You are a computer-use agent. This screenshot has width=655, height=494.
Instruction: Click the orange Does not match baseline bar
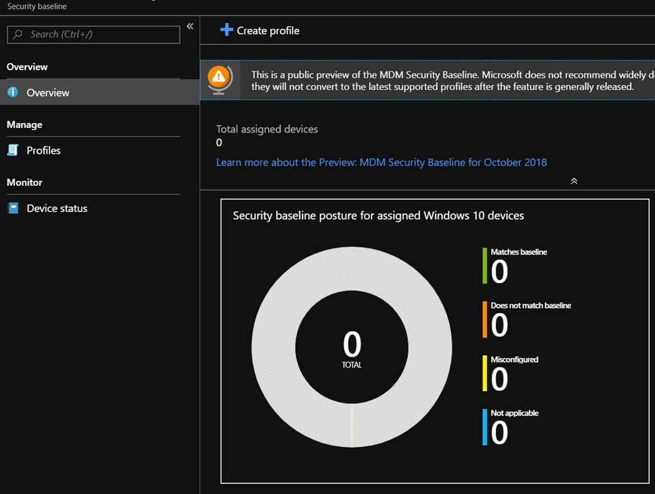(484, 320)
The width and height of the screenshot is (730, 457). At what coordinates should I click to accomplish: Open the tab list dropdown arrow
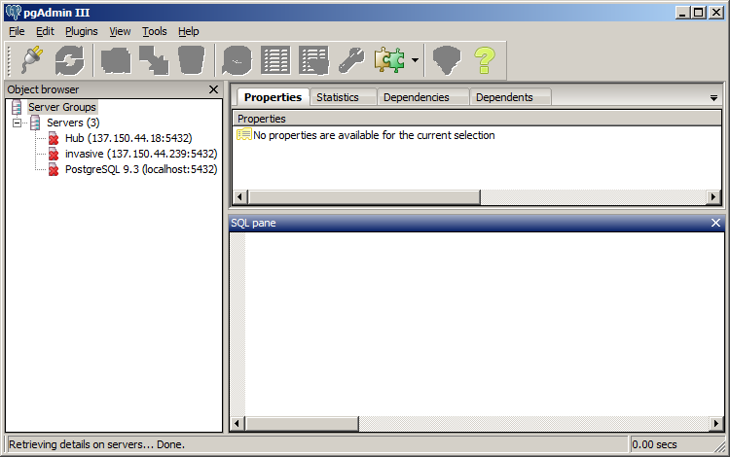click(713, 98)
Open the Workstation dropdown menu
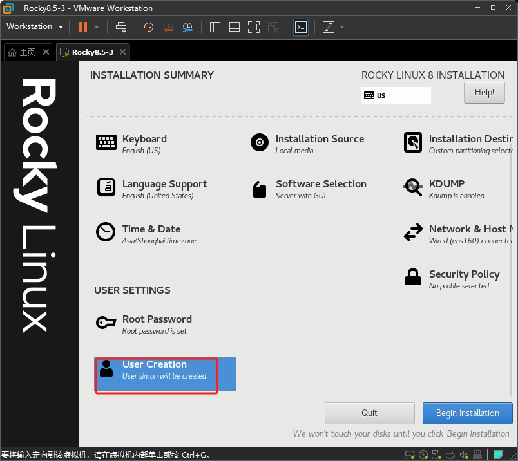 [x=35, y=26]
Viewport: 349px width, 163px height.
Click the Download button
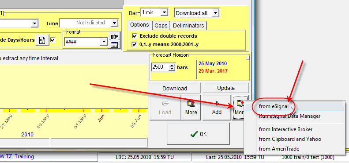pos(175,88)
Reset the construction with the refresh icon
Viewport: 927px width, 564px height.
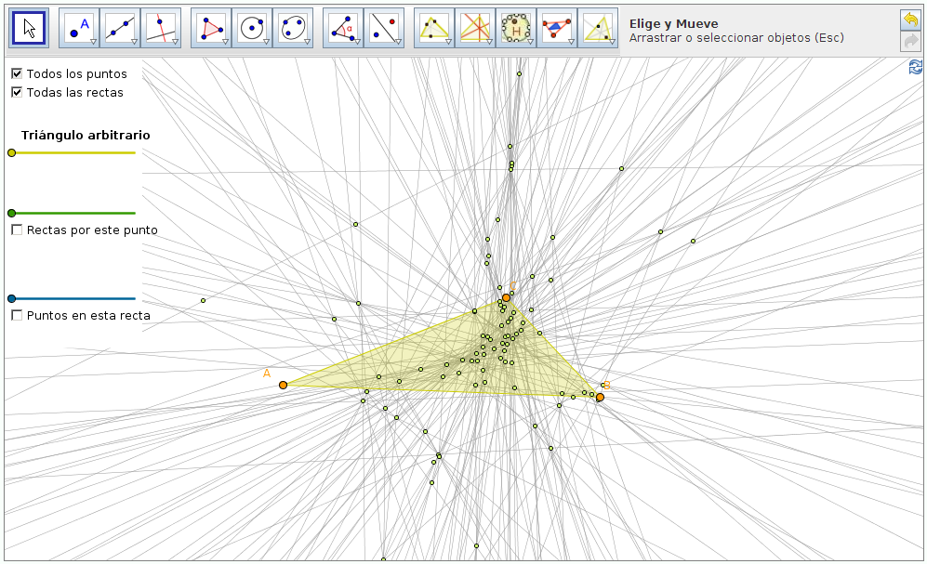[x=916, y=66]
*-*-*
> **Work instructions**
Reproduce every line above word for word; no images.

> **Result of the task**
You are a computer-use agent. This screenshot has width=655, height=494.
Instruction: Click the orange Does not match baseline bar
(484, 320)
The width and height of the screenshot is (730, 457). At what coordinates should I click to accomplish: Open the tab list dropdown arrow
click(713, 98)
Open the Workstation dropdown menu
 [x=35, y=26]
Viewport: 349px width, 163px height.
Click the Download button
pos(175,88)
Reset the construction with the refresh icon
Viewport: 927px width, 564px height.
[x=916, y=66]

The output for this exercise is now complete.